His comments follow the tabling of the Jamaica Teaching Council Act, 2022, in Parliament on Tuesday.
The bill seeks to establish the Jamaica Teaching Council and define its functions; repeal the functions of the Teachers Service Commission (TSC) relating to registration, discipline, and assessment of the qualifications of teachers; and repeal certain provisions of the Education Regulations of 1980.
The bill will also regulate the practice and professional conduct of teachers.
In a Gleaner interview on Wednesday, Smith said that one of the issues of concern for the JTA was the question of how the entity would be funded.

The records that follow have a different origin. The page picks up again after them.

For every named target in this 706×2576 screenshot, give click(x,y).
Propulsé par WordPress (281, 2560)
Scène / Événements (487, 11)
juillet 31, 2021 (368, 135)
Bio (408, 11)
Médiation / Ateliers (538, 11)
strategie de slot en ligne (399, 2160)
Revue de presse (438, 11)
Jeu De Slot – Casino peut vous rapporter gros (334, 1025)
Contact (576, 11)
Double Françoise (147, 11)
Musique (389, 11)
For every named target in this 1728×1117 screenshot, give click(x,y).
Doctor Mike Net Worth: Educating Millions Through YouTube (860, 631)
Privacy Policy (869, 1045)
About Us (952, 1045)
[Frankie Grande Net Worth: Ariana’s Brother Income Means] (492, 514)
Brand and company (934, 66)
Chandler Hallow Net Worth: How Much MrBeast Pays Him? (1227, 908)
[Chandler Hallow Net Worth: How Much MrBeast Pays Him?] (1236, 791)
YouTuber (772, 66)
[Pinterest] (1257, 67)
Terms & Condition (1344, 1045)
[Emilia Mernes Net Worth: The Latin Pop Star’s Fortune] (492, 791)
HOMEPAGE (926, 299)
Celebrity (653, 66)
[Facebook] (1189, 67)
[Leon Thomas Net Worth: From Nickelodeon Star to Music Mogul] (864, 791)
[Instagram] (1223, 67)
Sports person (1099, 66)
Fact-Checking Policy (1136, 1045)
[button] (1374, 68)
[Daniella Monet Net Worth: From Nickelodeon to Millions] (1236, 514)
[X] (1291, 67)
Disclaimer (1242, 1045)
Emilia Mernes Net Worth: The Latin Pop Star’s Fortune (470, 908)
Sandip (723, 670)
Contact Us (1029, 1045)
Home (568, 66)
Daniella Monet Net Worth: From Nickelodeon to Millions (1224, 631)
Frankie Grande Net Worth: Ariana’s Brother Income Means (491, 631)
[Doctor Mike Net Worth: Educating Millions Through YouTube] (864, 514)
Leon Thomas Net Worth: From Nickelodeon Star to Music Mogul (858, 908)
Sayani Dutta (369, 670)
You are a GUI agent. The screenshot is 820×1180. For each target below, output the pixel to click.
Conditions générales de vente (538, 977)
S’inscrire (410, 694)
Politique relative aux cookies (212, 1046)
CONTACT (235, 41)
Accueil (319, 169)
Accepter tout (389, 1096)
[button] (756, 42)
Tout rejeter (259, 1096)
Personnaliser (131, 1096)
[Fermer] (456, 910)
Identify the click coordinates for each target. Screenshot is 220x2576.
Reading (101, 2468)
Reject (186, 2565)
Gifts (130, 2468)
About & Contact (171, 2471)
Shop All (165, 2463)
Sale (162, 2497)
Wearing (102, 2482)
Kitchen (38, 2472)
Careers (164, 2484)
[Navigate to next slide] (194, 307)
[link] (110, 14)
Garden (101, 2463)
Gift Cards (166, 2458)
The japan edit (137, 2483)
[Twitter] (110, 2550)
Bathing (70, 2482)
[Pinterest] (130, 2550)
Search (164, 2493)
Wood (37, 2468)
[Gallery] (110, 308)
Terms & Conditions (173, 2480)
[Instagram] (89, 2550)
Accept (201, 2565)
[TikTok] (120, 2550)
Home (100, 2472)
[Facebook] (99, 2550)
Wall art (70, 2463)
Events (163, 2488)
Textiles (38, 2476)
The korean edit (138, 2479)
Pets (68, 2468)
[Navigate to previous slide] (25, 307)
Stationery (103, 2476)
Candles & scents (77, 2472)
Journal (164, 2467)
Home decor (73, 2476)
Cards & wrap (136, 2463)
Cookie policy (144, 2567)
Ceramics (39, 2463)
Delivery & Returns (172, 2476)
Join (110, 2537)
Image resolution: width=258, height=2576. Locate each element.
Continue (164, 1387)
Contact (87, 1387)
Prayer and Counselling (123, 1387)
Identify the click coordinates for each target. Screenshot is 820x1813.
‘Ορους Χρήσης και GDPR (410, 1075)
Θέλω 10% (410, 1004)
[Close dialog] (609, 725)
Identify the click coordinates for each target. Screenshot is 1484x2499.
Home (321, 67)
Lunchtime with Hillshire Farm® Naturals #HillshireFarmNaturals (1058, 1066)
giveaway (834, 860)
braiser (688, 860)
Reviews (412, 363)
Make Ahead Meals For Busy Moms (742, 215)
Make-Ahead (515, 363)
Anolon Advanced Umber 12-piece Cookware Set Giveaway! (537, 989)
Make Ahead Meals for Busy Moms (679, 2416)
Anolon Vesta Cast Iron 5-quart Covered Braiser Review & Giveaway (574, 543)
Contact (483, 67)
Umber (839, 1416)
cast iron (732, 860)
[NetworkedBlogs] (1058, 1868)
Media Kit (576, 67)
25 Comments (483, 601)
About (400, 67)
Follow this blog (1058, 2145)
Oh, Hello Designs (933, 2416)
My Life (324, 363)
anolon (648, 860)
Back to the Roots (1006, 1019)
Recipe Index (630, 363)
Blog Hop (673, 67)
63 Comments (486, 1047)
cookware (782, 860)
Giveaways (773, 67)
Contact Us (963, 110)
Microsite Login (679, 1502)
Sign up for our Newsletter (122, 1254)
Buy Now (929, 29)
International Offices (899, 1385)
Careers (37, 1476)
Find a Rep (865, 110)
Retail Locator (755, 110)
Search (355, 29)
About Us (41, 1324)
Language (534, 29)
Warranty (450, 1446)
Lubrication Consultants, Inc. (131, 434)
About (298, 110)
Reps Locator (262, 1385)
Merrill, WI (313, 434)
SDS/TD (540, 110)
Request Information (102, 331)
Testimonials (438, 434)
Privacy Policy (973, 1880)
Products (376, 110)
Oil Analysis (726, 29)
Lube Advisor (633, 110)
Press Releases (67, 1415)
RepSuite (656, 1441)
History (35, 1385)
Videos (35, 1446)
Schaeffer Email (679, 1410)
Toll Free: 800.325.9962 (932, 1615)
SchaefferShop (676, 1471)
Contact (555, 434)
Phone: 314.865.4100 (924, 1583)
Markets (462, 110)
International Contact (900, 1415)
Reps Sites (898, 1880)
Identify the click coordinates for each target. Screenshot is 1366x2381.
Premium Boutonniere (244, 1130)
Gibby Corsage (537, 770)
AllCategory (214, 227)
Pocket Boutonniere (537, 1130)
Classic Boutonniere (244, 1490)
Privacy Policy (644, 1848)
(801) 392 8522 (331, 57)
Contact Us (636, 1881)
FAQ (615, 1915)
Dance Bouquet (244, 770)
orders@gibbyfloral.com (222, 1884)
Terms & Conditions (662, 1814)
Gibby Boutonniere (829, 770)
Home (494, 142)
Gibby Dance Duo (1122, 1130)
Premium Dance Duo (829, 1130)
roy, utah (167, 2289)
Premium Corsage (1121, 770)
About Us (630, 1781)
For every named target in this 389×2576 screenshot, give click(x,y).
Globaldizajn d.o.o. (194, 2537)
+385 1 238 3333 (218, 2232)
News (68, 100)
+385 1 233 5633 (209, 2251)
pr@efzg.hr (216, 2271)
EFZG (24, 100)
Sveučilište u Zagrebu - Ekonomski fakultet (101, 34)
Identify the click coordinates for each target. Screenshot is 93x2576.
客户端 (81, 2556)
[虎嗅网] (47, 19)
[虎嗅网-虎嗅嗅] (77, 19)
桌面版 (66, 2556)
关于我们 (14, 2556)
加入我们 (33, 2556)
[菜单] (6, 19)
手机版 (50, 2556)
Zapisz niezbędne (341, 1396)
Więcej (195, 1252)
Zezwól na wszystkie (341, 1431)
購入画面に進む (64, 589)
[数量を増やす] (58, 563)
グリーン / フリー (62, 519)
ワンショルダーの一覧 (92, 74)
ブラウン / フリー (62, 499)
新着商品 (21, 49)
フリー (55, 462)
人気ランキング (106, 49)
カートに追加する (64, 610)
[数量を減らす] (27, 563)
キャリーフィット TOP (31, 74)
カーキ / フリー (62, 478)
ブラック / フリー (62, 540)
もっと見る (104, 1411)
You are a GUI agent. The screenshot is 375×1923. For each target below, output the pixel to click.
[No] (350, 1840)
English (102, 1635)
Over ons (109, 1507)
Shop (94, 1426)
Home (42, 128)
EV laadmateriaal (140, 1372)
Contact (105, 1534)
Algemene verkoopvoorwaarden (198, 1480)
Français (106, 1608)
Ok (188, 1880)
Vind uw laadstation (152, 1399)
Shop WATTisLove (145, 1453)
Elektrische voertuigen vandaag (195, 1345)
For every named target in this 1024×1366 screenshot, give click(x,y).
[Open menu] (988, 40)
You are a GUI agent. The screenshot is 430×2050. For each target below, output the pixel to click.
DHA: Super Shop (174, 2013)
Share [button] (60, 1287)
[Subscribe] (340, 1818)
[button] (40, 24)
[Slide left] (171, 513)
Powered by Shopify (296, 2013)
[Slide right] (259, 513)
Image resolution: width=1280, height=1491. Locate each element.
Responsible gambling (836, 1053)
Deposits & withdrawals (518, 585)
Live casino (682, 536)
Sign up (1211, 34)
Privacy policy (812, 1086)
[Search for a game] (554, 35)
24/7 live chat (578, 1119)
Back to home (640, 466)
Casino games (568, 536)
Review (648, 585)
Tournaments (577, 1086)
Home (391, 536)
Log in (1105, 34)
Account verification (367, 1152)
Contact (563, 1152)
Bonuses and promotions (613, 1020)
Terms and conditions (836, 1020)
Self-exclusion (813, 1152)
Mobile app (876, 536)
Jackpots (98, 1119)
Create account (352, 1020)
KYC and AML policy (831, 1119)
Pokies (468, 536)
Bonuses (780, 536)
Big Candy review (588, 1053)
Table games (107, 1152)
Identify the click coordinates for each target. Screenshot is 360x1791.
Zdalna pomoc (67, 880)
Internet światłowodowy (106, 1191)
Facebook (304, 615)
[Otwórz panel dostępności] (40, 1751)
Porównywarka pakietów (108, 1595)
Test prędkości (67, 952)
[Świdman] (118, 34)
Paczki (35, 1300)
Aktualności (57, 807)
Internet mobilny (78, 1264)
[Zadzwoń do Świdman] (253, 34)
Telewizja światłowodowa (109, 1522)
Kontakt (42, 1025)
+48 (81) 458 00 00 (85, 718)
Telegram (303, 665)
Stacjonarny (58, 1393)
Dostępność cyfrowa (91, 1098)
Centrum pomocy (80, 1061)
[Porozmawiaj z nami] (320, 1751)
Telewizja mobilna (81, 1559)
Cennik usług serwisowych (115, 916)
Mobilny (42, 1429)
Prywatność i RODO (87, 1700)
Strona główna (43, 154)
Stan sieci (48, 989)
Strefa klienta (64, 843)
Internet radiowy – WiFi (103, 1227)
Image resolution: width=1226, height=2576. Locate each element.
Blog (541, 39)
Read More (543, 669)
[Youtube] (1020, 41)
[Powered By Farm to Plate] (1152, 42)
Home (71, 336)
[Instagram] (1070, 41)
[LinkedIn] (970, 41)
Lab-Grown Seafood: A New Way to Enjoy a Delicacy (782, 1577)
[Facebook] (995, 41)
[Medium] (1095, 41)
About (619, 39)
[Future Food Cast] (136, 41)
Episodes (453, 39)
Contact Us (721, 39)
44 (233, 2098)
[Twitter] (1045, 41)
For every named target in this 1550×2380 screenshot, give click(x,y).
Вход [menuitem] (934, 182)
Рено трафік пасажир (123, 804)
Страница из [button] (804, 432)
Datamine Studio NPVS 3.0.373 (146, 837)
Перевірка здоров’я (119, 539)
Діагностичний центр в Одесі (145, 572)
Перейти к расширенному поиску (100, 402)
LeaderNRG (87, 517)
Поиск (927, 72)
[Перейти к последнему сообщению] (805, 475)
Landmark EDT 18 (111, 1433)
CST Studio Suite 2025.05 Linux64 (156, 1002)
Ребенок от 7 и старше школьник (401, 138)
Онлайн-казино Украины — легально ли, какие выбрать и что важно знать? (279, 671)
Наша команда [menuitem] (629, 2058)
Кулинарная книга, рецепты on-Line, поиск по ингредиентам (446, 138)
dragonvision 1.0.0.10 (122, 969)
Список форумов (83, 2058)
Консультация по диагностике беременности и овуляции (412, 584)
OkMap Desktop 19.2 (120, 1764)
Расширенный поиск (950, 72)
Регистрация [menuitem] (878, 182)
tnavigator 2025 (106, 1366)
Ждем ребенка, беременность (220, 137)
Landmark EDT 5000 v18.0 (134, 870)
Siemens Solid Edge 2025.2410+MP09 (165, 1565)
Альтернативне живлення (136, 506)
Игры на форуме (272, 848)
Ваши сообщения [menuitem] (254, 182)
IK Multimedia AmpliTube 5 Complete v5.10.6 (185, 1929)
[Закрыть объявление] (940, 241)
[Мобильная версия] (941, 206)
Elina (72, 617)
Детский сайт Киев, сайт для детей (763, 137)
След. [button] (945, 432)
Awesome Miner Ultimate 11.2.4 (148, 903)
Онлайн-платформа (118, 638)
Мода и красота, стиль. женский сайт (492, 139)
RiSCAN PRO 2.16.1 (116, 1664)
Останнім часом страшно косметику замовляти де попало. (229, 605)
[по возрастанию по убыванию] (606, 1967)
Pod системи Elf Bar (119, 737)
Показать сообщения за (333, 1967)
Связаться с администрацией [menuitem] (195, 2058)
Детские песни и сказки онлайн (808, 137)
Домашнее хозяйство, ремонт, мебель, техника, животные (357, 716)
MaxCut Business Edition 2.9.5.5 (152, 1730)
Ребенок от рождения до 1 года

The bill states that the funds and resources of the JTC “shall consist of such sums as may, from time to time, be placed at the disposal of the JTC by the Parliament; all money paid to the council for the licensing of teachers and the grant of an authorisation to teach ...”.
Smith said the JTA has a major problem with the funding arrangement in the bill.
“If you are saying to me that funding the agency is dependent on fees collected from teachers, then you are exposing teachers to almost crucifixion,” he said.
The JTA head contended that the proposed regulatory body for teachers should not be dependent on financial resources coming out of the pockets of teachers, noting that the fees could escalate to satisfy the funding requirements of the entity.
Smith is also urging those with responsibility for setting licensing fees to ensure that the cost is not prohibitive. He stressed that the JTA would resist any sum that would place a burden on teachers to obtain or renew their licences.
The JTA has commissioned a team to go through the bill “with a fine-tooth comb”, according to Smith, to ensure that the previous concerns raised by the JTA have been addressed.
He urged lawmakers to carefully examine the proposed law and debate the bill without partisan considerations.
The bill sets out the functions of the JTC, which is to register and license teachers; grant authorisation to teach; investigate the fitness to teach of any person who is or who is seeking to be registered and licensed, among other things.
Section 24 of the proposed law states that a person shall not practise as a teacher unless the person is duly licensed or is an instructor.
A person who contravenes this provision and teaches without a licence commits an offence and is liable, on summary conviction in a Parish Court, to a fine not exceeding $500,000.
The proposed statute also makes it clear that a person who is not a registered teacher, licensed teacher, or an instructor should not use any name, title, description, letters, or abbreviation that implies or is calculated to lead persons to believe that the individual is a licensed teacher, registered teacher, or an instructor.
Contravention of this provision also attracts a fine of $500,000 on conviction in a Parish Court.
The bill also outlines the eligibility requirements to be registered as a teacher. This includes if the JTC is satisfied that the person has attained the age of 18 years; attained the prescribed qualification for registration as a teacher; has the English language skills (both written and oral) prescribed as suitable for registration as a teacher; is a fit and proper person to teach; and meets any other prescribed requirements for registration as a teacher.
The bill also highlights the eligibility requirements for a licence. A registered teacher is eligible for the grant of a licence under the law if the teaching council is satisfied that the registered teacher continues to be fit and proper.
Under the new legislation, teachers will be granted licences to teach for a five-year period, which is renewable for a similar period.